### DATASET ENTRIES

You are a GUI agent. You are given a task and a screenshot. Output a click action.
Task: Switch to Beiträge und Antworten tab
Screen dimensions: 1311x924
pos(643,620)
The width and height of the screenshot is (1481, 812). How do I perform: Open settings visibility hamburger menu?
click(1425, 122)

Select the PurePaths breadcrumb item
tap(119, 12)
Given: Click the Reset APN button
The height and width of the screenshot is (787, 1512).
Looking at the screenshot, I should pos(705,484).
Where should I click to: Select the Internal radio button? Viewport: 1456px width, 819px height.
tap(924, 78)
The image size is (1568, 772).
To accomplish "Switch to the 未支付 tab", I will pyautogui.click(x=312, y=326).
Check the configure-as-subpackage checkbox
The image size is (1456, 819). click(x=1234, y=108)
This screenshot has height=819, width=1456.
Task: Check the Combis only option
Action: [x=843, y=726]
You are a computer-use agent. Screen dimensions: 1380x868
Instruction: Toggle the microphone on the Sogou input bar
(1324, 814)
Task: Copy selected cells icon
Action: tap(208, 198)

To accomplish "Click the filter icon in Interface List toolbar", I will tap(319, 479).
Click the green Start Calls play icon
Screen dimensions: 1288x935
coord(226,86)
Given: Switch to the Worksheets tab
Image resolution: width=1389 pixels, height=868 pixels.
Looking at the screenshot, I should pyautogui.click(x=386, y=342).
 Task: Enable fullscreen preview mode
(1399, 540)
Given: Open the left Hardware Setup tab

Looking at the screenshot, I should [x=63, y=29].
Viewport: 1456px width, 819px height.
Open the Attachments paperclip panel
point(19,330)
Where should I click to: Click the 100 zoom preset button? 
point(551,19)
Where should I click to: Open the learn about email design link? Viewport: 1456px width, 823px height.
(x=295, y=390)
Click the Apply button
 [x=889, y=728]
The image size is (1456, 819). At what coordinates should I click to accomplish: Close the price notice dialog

######

* ASSIGNED TASK: Give the entries again in full, exactly as they are written.

* RESPONSE AREA:
You are a GUI agent. You are given a task and a screenshot. Output a click action.
Task: Switch to Beiträge und Antworten tab
Screen dimensions: 1311x924
pos(643,620)
The width and height of the screenshot is (1481, 812). How do I perform: Open settings visibility hamburger menu?
click(1425, 122)

Select the PurePaths breadcrumb item
tap(119, 12)
Given: Click the Reset APN button
The height and width of the screenshot is (787, 1512).
Looking at the screenshot, I should pos(705,484).
Where should I click to: Select the Internal radio button? Viewport: 1456px width, 819px height.
tap(924, 78)
The image size is (1568, 772).
To accomplish "Switch to the 未支付 tab", I will pyautogui.click(x=312, y=326).
Check the configure-as-subpackage checkbox
The image size is (1456, 819). click(x=1234, y=108)
This screenshot has height=819, width=1456.
Task: Check the Combis only option
Action: [x=843, y=726]
You are a computer-use agent. Screen dimensions: 1380x868
Instruction: Toggle the microphone on the Sogou input bar
(1324, 814)
Task: Copy selected cells icon
Action: tap(208, 198)

To accomplish "Click the filter icon in Interface List toolbar", I will tap(319, 479).
Click the green Start Calls play icon
Screen dimensions: 1288x935
coord(226,86)
Given: Switch to the Worksheets tab
Image resolution: width=1389 pixels, height=868 pixels.
Looking at the screenshot, I should pyautogui.click(x=386, y=342).
 Task: Enable fullscreen preview mode
(1399, 540)
Given: Open the left Hardware Setup tab

Looking at the screenshot, I should [x=63, y=29].
Viewport: 1456px width, 819px height.
Open the Attachments paperclip panel
point(19,330)
Where should I click to: Click the 100 zoom preset button? 
point(551,19)
Where should I click to: Open the learn about email design link? Viewport: 1456px width, 823px height.
(x=295, y=390)
Click the Apply button
 [x=889, y=728]
The image size is (1456, 819). At what coordinates should I click to accomplish: Close the price notice dialog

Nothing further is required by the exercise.